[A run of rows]

--------------------------------------------------

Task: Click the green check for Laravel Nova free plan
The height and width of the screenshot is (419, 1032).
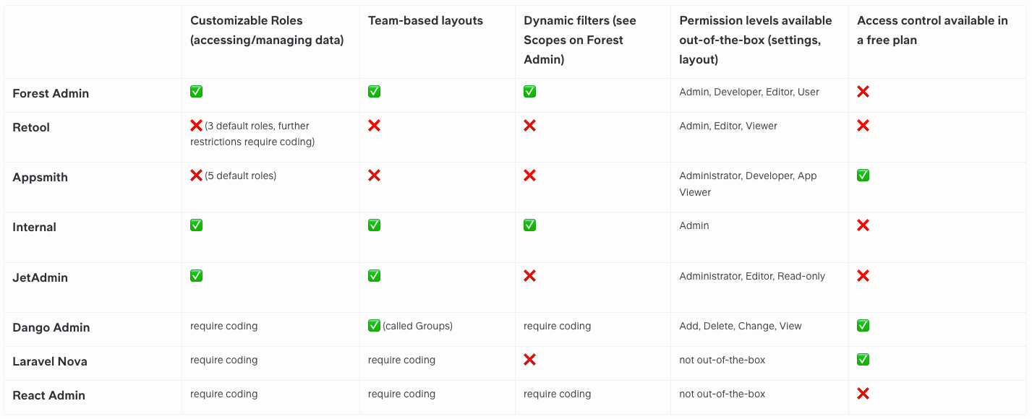Action: (x=863, y=360)
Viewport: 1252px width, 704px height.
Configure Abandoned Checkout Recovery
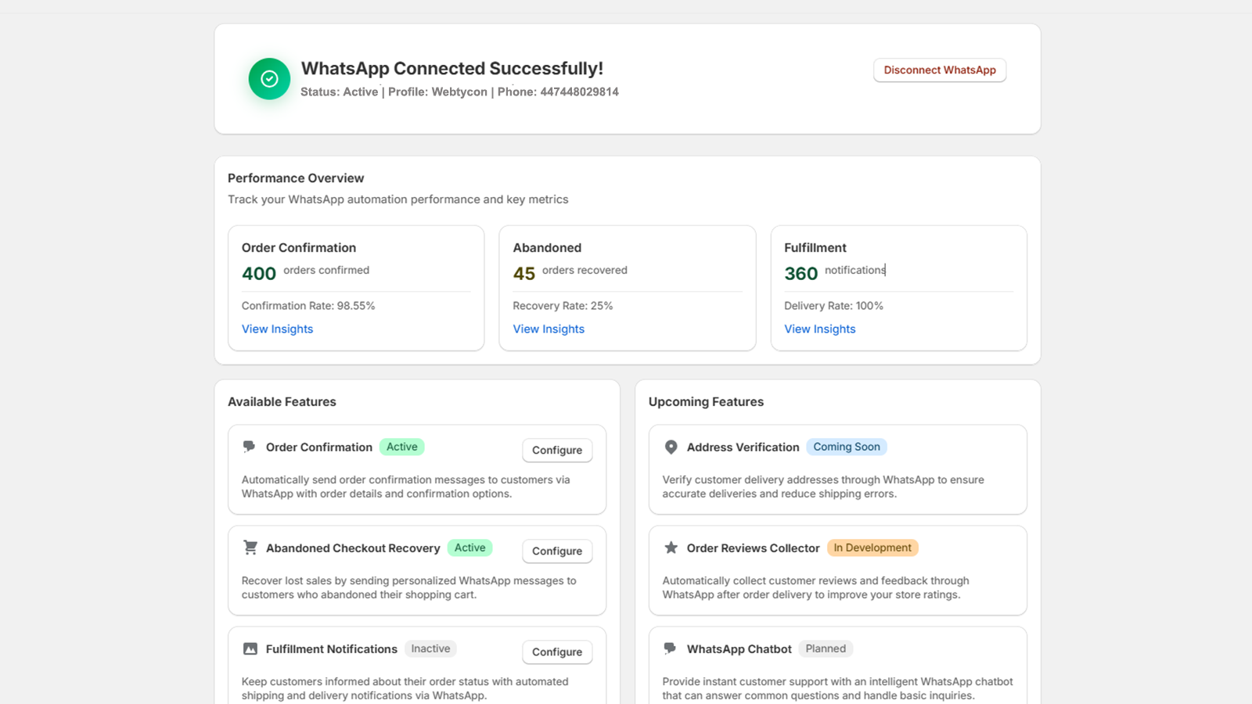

--------------------------------------------------

**Problem to work on**
Return every row above word for word, omitting the pictures.

**Result for this task**
Task: Click the green check for Laravel Nova free plan
The height and width of the screenshot is (419, 1032).
Action: (x=863, y=360)
Viewport: 1252px width, 704px height.
Configure Abandoned Checkout Recovery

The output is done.